- **RICHIESTA SCRITTA**
Riporta tutte queste righe in una tabella Markdown con le colonne «N.» e «Riga». Numera le righe e salta quelle vuote.

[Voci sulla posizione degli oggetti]
------
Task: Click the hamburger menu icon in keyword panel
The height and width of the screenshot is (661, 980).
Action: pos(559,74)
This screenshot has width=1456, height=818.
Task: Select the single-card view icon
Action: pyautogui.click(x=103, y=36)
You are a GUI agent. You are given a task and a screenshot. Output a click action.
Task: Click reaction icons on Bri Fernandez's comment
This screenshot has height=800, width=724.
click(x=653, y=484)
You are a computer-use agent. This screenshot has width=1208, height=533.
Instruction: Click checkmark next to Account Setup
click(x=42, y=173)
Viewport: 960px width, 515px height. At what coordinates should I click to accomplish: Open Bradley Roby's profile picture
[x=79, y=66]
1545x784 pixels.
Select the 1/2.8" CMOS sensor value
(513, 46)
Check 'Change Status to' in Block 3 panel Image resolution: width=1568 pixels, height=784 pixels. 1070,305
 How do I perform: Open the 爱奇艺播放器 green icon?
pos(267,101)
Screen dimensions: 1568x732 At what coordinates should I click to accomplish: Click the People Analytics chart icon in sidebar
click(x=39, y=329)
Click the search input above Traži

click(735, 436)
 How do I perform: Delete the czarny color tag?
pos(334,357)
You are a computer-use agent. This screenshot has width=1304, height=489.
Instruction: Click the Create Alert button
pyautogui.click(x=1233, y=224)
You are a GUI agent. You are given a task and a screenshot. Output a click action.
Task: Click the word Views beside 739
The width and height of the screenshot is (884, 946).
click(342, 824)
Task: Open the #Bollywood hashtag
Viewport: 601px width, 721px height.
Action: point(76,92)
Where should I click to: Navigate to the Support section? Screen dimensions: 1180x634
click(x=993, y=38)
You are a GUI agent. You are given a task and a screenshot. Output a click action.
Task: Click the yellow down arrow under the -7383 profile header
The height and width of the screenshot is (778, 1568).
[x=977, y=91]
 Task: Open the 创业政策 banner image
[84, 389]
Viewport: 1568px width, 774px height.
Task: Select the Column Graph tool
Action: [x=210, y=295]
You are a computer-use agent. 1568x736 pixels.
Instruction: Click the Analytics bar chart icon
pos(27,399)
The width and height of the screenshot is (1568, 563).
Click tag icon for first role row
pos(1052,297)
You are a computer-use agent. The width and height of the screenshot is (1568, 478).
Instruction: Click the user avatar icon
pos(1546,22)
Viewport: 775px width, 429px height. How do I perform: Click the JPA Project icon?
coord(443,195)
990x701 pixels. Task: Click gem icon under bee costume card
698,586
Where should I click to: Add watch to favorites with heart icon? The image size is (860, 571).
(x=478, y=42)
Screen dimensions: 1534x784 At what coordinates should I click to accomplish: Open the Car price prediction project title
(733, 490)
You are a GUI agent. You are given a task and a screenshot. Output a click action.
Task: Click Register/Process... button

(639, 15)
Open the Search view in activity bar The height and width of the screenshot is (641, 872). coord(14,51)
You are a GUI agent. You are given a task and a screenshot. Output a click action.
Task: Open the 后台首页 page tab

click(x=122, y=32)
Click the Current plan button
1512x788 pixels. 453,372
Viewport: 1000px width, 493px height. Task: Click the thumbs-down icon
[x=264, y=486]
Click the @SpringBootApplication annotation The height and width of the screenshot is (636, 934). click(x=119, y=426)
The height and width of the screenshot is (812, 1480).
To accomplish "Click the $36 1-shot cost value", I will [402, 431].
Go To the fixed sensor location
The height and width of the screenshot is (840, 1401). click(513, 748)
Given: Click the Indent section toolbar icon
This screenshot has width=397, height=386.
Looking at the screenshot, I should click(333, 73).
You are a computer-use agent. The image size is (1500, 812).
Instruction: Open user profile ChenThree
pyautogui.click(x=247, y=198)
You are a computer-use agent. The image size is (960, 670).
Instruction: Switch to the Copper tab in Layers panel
------
- **RISPOSTA CORRETTA**
| N. | Riga |
|---|---|
| 1 | Task: Click the hamburger menu icon in keyword panel |
| 2 | The height and width of the screenshot is (661, 980). |
| 3 | Action: pos(559,74) |
| 4 | This screenshot has width=1456, height=818. |
| 5 | Task: Select the single-card view icon |
| 6 | Action: pyautogui.click(x=103, y=36) |
| 7 | You are a GUI agent. You are given a task and a screenshot. Output a click action. |
| 8 | Task: Click reaction icons on Bri Fernandez's comment |
| 9 | This screenshot has height=800, width=724. |
| 10 | click(x=653, y=484) |
| 11 | You are a computer-use agent. This screenshot has width=1208, height=533. |
| 12 | Instruction: Click checkmark next to Account Setup |
| 13 | click(x=42, y=173) |
| 14 | Viewport: 960px width, 515px height. At what coordinates should I click to accomplish: Open Bradley Roby's profile picture |
| 15 | [x=79, y=66] |
| 16 | 1545x784 pixels. |
| 17 | Select the 1/2.8" CMOS sensor value |
| 18 | (513, 46) |
| 19 | Check 'Change Status to' in Block 3 panel Image resolution: width=1568 pixels, height=784 pixels. 1070,305 |
| 20 |  How do I perform: Open the 爱奇艺播放器 green icon? |
| 21 | pos(267,101) |
| 22 | Screen dimensions: 1568x732 At what coordinates should I click to accomplish: Click the People Analytics chart icon in sidebar |
| 23 | click(x=39, y=329) |
| 24 | Click the search input above Traži |
| 25 | click(735, 436) |
| 26 |  How do I perform: Delete the czarny color tag? |
| 27 | pos(334,357) |
| 28 | You are a computer-use agent. This screenshot has width=1304, height=489. |
| 29 | Instruction: Click the Create Alert button |
| 30 | pyautogui.click(x=1233, y=224) |
| 31 | You are a GUI agent. You are given a task and a screenshot. Output a click action. |
| 32 | Task: Click the word Views beside 739 |
| 33 | The width and height of the screenshot is (884, 946). |
| 34 | click(342, 824) |
| 35 | Task: Open the #Bollywood hashtag |
| 36 | Viewport: 601px width, 721px height. |
| 37 | Action: point(76,92) |
| 38 | Where should I click to: Navigate to the Support section? Screen dimensions: 1180x634 |
| 39 | click(x=993, y=38) |
| 40 | You are a GUI agent. You are given a task and a screenshot. Output a click action. |
| 41 | Task: Click the yellow down arrow under the -7383 profile header |
| 42 | The height and width of the screenshot is (778, 1568). |
| 43 | [x=977, y=91] |
| 44 |  Task: Open the 创业政策 banner image |
| 45 | [84, 389] |
| 46 | Viewport: 1568px width, 774px height. |
| 47 | Task: Select the Column Graph tool |
| 48 | Action: [x=210, y=295] |
| 49 | You are a computer-use agent. 1568x736 pixels. |
| 50 | Instruction: Click the Analytics bar chart icon |
| 51 | pos(27,399) |
| 52 | The width and height of the screenshot is (1568, 563). |
| 53 | Click tag icon for first role row |
| 54 | pos(1052,297) |
| 55 | You are a computer-use agent. The width and height of the screenshot is (1568, 478). |
| 56 | Instruction: Click the user avatar icon |
| 57 | pos(1546,22) |
| 58 | Viewport: 775px width, 429px height. How do I perform: Click the JPA Project icon? |
| 59 | coord(443,195) |
| 60 | 990x701 pixels. Task: Click gem icon under bee costume card |
| 61 | 698,586 |
| 62 | Where should I click to: Add watch to favorites with heart icon? The image size is (860, 571). |
| 63 | (x=478, y=42) |
| 64 | Screen dimensions: 1534x784 At what coordinates should I click to accomplish: Open the Car price prediction project title |
| 65 | (733, 490) |
| 66 | You are a GUI agent. You are given a task and a screenshot. Output a click action. |
| 67 | Task: Click Register/Process... button |
| 68 | (639, 15) |
| 69 | Open the Search view in activity bar The height and width of the screenshot is (641, 872). coord(14,51) |
| 70 | You are a GUI agent. You are given a task and a screenshot. Output a click action. |
| 71 | Task: Open the 后台首页 page tab |
| 72 | click(x=122, y=32) |
| 73 | Click the Current plan button |
| 74 | 1512x788 pixels. 453,372 |
| 75 | Viewport: 1000px width, 493px height. Task: Click the thumbs-down icon |
| 76 | [x=264, y=486] |
| 77 | Click the @SpringBootApplication annotation The height and width of the screenshot is (636, 934). click(x=119, y=426) |
| 78 | The height and width of the screenshot is (812, 1480). |
| 79 | To accomplish "Click the $36 1-shot cost value", I will [402, 431]. |
| 80 | Go To the fixed sensor location |
| 81 | The height and width of the screenshot is (840, 1401). click(513, 748) |
| 82 | Given: Click the Indent section toolbar icon |
| 83 | This screenshot has width=397, height=386. |
| 84 | Looking at the screenshot, I should click(333, 73). |
| 85 | You are a computer-use agent. The image size is (1500, 812). |
| 86 | Instruction: Open user profile ChenThree |
| 87 | pyautogui.click(x=247, y=198) |
| 88 | You are a computer-use agent. The image size is (960, 670). |
| 89 | Instruction: Switch to the Copper tab in Layers panel |